This post documents five approaches I tried (and mostly failed) to solve the one-marking problem for population protocol implementation via chemical reaction networks. Each failure has a precise reason. That’s the point of writing this.

The Problem

A population protocol (PP) on $n$ species can be implemented as a chemical reaction network (CRN) through a pipeline: $\lambda$-trick → $r^2$-trick → variable substitution → bimolecular rewriting. The standard approach uses a self-product variable system ($z_{ij} = x_i x_j$), which works beautifully but requires $O(n^2)$ variables — each species $x_i$ gets two markings (one for each index in $z_{ij}$).

The question: can we do it with one marking per species? That is, $O(n)$ variables where each $x_i$ is tracked by a single variable.

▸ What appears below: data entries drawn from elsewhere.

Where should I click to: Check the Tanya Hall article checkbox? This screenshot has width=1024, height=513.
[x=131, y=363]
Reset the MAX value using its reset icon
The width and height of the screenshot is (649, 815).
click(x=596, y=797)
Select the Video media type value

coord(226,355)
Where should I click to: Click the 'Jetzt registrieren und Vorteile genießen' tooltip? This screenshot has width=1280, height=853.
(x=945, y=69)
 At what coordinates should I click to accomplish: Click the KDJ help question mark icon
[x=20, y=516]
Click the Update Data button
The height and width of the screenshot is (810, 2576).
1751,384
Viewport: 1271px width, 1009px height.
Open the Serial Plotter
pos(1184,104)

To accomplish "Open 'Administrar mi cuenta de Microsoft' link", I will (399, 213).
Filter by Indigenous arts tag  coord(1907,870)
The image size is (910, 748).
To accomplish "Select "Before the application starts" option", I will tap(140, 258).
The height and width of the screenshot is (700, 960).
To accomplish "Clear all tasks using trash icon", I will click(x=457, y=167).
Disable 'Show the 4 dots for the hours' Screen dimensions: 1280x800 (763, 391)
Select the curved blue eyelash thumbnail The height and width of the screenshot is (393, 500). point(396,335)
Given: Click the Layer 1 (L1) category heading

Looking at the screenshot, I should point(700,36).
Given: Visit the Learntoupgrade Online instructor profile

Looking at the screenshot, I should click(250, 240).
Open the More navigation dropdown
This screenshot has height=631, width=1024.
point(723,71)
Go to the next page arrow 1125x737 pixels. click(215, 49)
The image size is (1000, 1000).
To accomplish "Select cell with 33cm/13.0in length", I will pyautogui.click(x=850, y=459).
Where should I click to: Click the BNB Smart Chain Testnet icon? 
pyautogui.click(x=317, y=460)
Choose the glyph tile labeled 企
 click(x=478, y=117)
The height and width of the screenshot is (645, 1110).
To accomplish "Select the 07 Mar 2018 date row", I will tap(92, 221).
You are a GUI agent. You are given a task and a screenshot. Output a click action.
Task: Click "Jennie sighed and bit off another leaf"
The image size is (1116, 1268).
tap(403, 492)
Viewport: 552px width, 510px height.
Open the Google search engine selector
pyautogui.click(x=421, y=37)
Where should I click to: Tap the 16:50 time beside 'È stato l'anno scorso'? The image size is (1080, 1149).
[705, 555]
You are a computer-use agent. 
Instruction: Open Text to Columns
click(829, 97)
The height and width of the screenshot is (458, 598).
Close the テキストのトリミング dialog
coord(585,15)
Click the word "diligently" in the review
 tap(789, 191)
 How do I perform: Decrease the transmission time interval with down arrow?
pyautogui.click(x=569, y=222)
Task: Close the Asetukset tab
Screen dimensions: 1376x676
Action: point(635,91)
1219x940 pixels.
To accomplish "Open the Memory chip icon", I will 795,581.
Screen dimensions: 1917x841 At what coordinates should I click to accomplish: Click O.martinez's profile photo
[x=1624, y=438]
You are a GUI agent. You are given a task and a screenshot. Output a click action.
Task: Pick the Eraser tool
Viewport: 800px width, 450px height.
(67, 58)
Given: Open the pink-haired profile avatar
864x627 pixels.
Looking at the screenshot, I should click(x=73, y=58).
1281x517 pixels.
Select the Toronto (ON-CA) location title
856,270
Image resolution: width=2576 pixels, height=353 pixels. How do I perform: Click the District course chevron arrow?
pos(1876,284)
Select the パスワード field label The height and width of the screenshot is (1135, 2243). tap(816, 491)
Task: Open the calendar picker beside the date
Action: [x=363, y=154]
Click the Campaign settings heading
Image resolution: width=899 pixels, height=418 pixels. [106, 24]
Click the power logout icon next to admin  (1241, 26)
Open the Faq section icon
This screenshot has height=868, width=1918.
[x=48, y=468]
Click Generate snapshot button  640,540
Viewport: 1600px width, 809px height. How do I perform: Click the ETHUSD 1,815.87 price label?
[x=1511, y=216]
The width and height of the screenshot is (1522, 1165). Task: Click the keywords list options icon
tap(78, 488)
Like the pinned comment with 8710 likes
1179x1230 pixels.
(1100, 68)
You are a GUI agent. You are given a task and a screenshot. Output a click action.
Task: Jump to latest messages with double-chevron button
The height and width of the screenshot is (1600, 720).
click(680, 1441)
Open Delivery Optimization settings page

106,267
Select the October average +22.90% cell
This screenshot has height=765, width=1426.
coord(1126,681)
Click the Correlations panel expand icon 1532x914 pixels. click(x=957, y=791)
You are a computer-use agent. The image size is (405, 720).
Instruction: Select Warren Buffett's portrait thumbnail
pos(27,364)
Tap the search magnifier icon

The answer must satisfy seven simultaneous constraints:

1. Bimolecular (C1): Each derivative is degree $\leq 2$ in the new variables.
2. Formal conservation (C2): $\sum \dot{z}_\alpha = 0$ as a polynomial identity.
3. C3: Every negative term in $\dot{z}\alpha$ contains $z\alpha$.
4. C4: No positive self-square $z_\alpha^2$ in $\dot{z}_\alpha$.
5. Simplex: All variables $\geq 0$, sum $= 1$.
6. One marking: $O(n)$ variables.
7. Generic: Works for all PPs.

Self-product satisfies (1)–(5) and (7), but not (6). Every approach below satisfies (6) but fails somewhere else.

Attempt 1: The $\frac{1}{2}$-Trick (Note 17)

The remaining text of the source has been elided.